WASHINGTON, D.C. – Oregon’s Senator Jeff Merkley released the following statement after the final Senate vote today on S.1, a package of bills related to Mideast policy and Israel:
“I fully support providing security assistance to Israel and Jordan, which is why I voted for the Israel Security Assistance Authorization Act, el Jordan Defense Cooperation Extension Act, y el Caesar Syria Civilian Protection Act when they moved through the Senate Foreign Relations Committee. Israel is a critical partner and friend in the Middle East. From the historical bond between our two democracies, to regional security cooperation and intelligence sharing, it is essential that the United States continue to support Israel and its ability to defend itself in a volatile region.
“However, I voted against the package as a whole because of my concerns about the free speech implications of the provision regarding the Boycott, Divestment, and Sanctions (BDS) movement. I unequivocally condemn any anti-Semitic language and sentiments that seek to delegitimize the right of Israel to exist. Such rhetoric is hateful and entirely unacceptable, and too often anti-Semitism has been underlying the BDS movement. At the same time, peaceful protest has long been recognized as a protected form of free speech under the First Amendment, and any laws that use the government’s authority to punish peaceful dissent represent a dangerous path. We don’t need to agree with the BDS movement or its goals to believe that the government shouldn’t be using its power to squelch expression it disagrees with.

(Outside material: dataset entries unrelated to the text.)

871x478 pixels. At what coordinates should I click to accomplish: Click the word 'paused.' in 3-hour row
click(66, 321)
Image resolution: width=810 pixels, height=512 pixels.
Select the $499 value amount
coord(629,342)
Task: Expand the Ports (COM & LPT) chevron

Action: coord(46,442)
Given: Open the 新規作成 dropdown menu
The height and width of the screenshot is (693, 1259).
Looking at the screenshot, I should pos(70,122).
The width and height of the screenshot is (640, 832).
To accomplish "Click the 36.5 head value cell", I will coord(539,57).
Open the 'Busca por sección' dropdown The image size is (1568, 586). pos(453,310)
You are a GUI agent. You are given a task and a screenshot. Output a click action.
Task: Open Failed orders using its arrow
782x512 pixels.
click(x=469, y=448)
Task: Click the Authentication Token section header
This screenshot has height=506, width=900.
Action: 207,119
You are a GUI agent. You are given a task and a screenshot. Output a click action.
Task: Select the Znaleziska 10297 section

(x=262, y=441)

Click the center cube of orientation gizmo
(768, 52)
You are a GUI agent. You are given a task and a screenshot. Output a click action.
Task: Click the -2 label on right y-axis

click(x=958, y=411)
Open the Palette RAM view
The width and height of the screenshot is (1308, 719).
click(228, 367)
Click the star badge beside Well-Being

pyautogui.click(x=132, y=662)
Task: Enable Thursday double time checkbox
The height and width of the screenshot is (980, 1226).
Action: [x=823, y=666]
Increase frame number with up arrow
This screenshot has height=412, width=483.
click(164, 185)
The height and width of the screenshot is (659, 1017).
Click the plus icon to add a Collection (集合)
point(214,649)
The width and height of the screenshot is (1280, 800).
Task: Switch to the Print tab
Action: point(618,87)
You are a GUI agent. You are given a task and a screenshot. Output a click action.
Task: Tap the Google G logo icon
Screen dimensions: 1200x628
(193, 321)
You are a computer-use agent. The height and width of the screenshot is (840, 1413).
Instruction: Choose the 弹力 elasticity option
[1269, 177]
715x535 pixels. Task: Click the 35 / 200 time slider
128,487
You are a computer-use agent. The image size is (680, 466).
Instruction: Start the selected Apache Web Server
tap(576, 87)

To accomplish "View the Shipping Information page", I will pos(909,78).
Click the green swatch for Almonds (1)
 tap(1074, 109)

“I also object to plans to keep our troops in the Middle East indefinitely, as the bill now seems to call for. The President’s decision-making process about troop levels in Afghanistan and Syria has been reckless and wildly inconsistent. But the President’s failure to construct a coherent foreign policy doesn’t mean that the right answer is for U.S. troops to stay deployed overseas with no end in sight. Requiring ‘enduring defeat of al Qaeda and ISIS’ before withdrawing troops from Syria or Afghanistan would lead to forever wars in these countries. In any military deployment, there needs to be a time to fully consider whether circumstances merit ending the deployment and bringing our troops home as part of a carefully developed plan that engages our allies and strong diplomacy to protect American interests.
“It’s unacceptable that Congress continues to shirk its constitutional duty and avoid a formal debate on whether our troops should continue to be deployed overseas. The current deployments are based on an 18-year-old Authorization for Use of Military Force (AUMF)—an authorization that was passed under very different circumstances, and which never mentions ISIS or Syria. That is why I introduced a new AUMF last year, and I will keep pushing for Congress to do its job and vote on whether we should continue sending our sons and daughters into harms’ way.”